Let’s face it. They have a right to be scared. Conservative activists have seen Sarah Palin humiliate herself and her Party repeatedly. She can’t name a single newspaper or magazine that she reads, or cite a Supreme Court decision other than Roe v. Wade, or give an example of McCain’s maverickiness. She doesn’t know who Hamas is. She adopts Obama’s policy toward cross-border attacks in Pakistan (then denies that she did so). And she asserts that her fresh face and new ideas (see Barack Obama) make her a better candidate than Joe Biden because he is just an old guy who has been in the Senate for a long time (see John McCain).
She has still only been permitted to be interviewed twice in the thirty-three days since McCain tapped her for his VP. She is being purposefully sequestered from the media and any serious inquiry into her positions or her past. There have been conservative commentators calling for her to be dropped from the ticket for the good of her Party and the country. And last week McCain suggested that the VP debate be postponed until some undetermined date and replaced by the first presidential debate.
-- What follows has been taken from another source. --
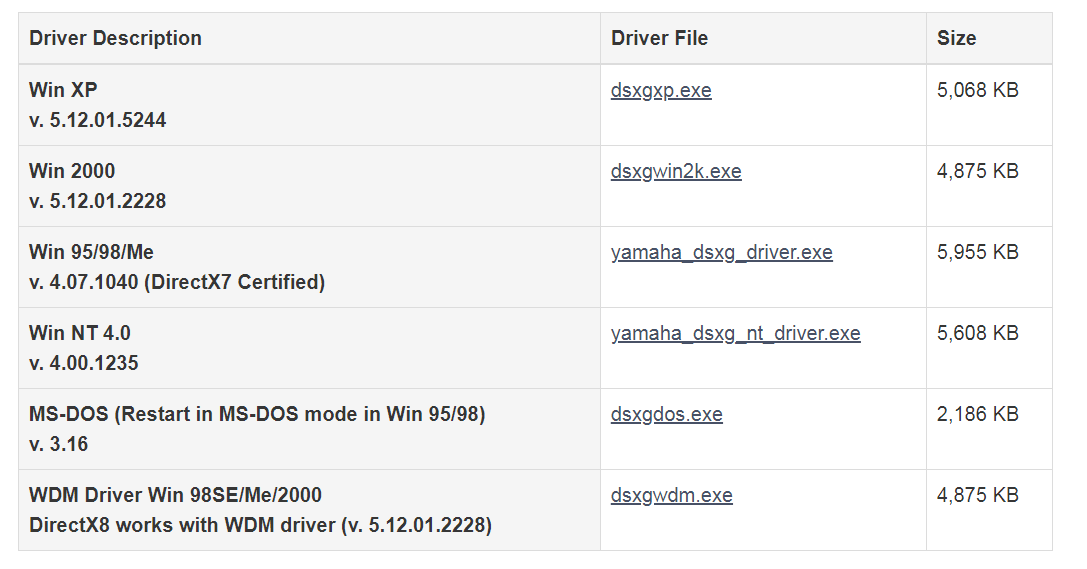
Task: Click the Win 95/98/Me row title
Action: pyautogui.click(x=91, y=253)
Obviously, they don’t want the debate to proceed. And the latest evidence of that is a new effort to remove the debate’s moderator, Gwen Ifill of PBS. The argument is that Ifill has authored a book that prevents her from being objective. “The Breakthrough: Politics and Race in the Age of Obama,” is scheduled to be released January 20, 2009. The book is a study of how…
“…the Black political structure formed during the Civil Rights movement is giving way to a generation of men and women who are the direct beneficiaries of the struggles of the 1960s.”
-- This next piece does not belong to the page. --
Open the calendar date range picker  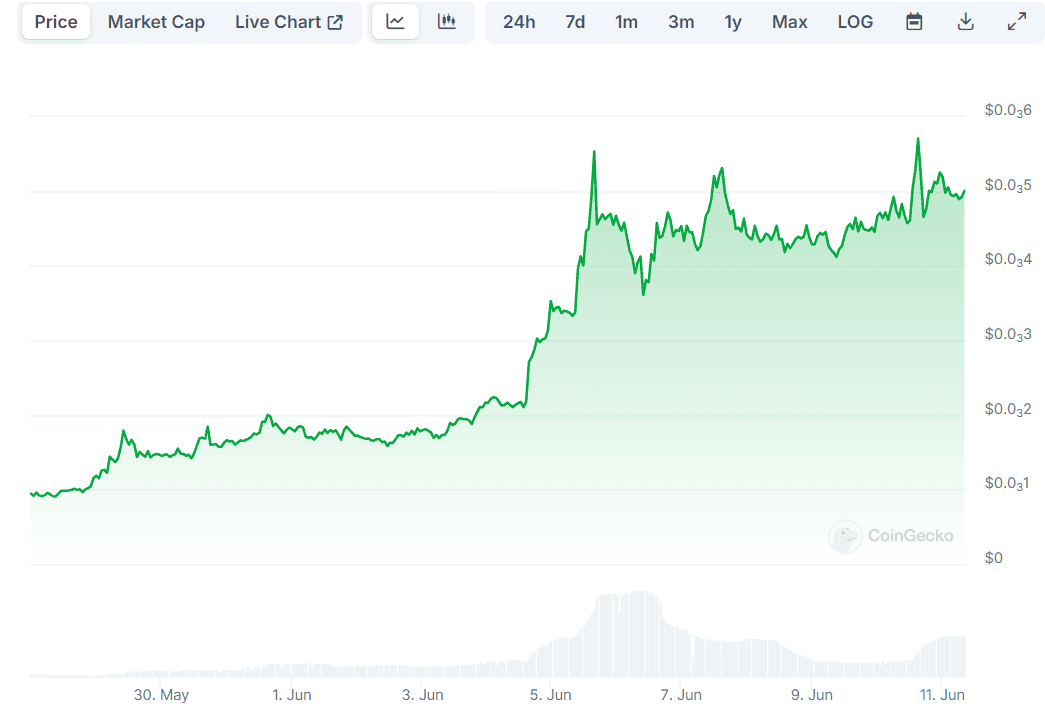914,22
For the book Ifill interviews Obama, as well as Republicans like Colin Powell. By all accounts, the book is not political advocacy, but an exploration of race in contemporary politics. But the controversy being manufactured by the likes of Fox News, National Review, and Human Events is a thinly disguised attempt to kill the debate. Even if their allegations were valid, it would be very difficult to find a replacement for Ifill literally on the eve of the debate. They would have to find someone who was able to immediately clear their calendar and then would still come to the event unprepared – no research, no questions, no context for engaging the participants. The only viable option would be to delay the debate to some undetermined date, just as they tried to do last week.
This is yet another transparent attempt to sabotage the debate by having it canceled or by preemptively discrediting the results. How convenient to have a reason to disregard the whole affair should Palin, true to form, embarrass herself. This dust up could also have the effect of influencing Ifill’s performance as moderator. She may decide to bend over backwards to avoid the appearance of bias and, consequently, display bias in favor of Palin.
We can only hope that the cynical manipulations of the rightists orchestrating this controversy are not successful, and that Ifill relies on her own sense of professional ethics and not the rantings of frightened partisans.